The institution that can afford to take big financial risks for big potential health care gains is the Federal Government, which is why we should look to our own taxes to pay for things like cancer and Alzheimer’s research.
The other piece I found interesting was the Commonweath Fund’s research on socialized medicine, which she quotes:
According to the survey, 80 percent of Americans have a regular doctor whom they usually see. That sounds pretty good, until you learn that 84 percent of Canadians, 88 percent of Australians, 89 percent of New Zealanders and Britons, 92 percent of Germans, and 100 percent of Dutch respondents surveyed said they had regular doctors. Marcus Welby, M.D., seems to have emigrated.

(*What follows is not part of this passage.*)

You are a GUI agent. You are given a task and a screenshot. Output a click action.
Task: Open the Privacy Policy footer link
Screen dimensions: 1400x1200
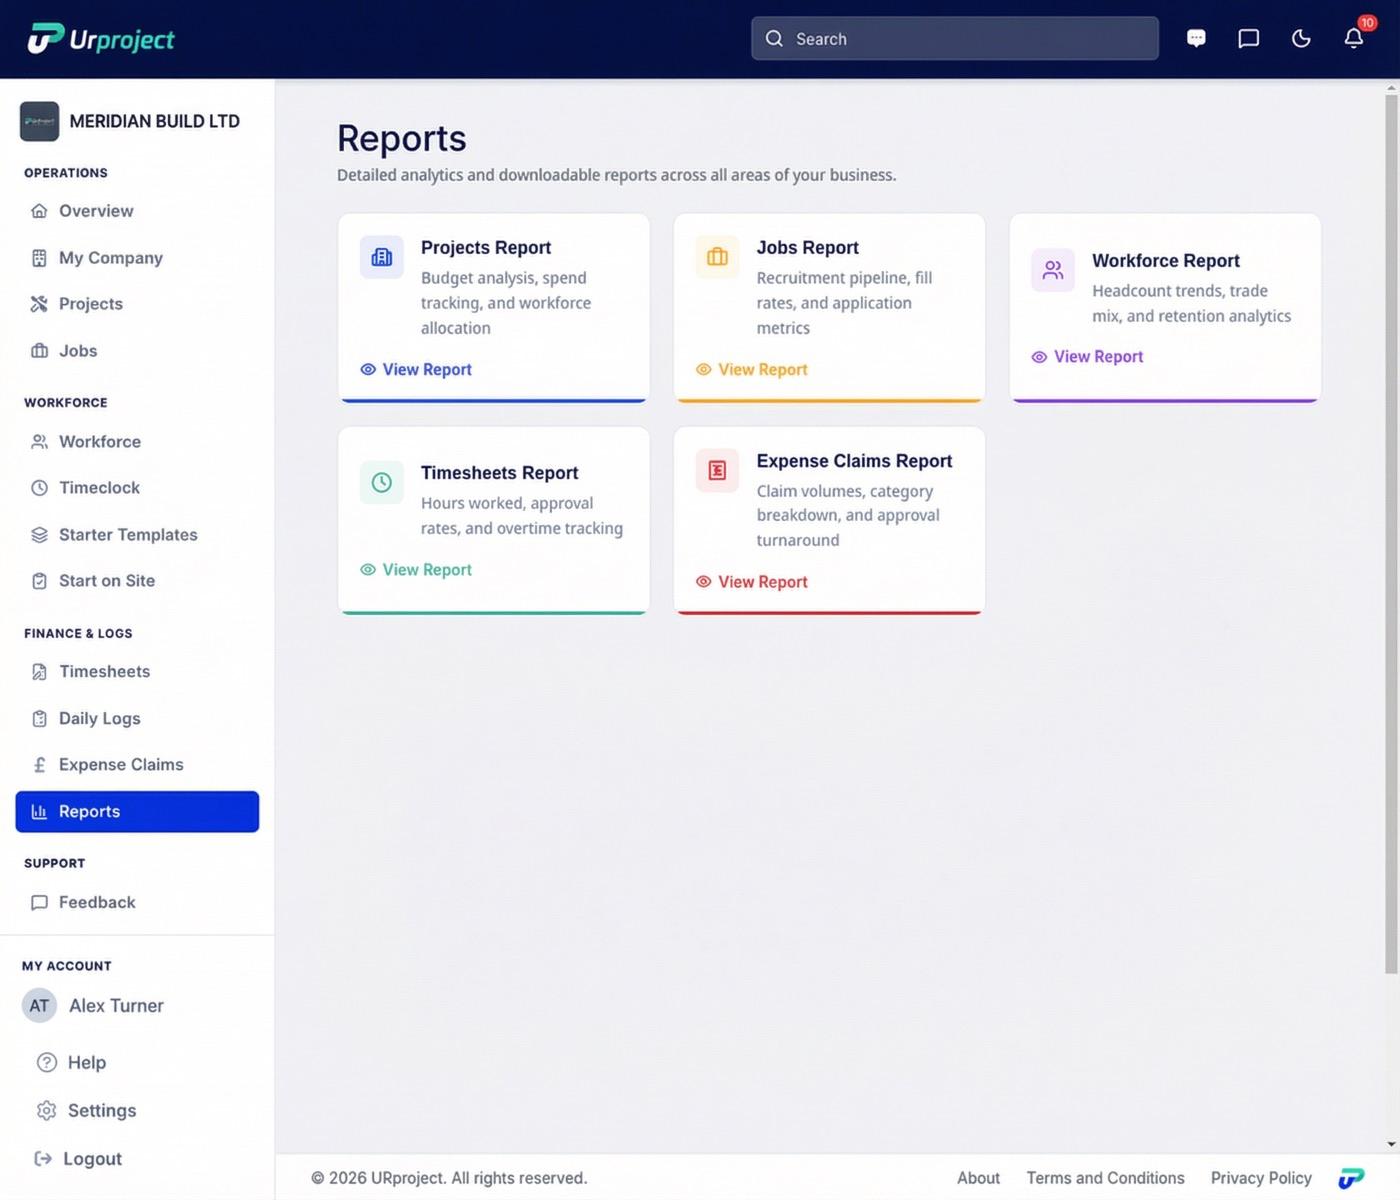(1261, 1178)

Okay, but what about the long waits for treatment under single-payer systems? The survey found that 49 percent of Americans said they could get a same-day or next-day doctor’s appointment when they were sick — as opposed to 75 percent of respondents in New Zealand, 65 percent in Germany, 58 percent in Britain and so on. Only in Canada was it more difficult to see a doctor within 48 hours.
Which explains why the “but Canada!” argument is the primary one you hear when you suggest the US ought to socialize medicine. But on the global scale, our health care just doesn’t seem to measure up.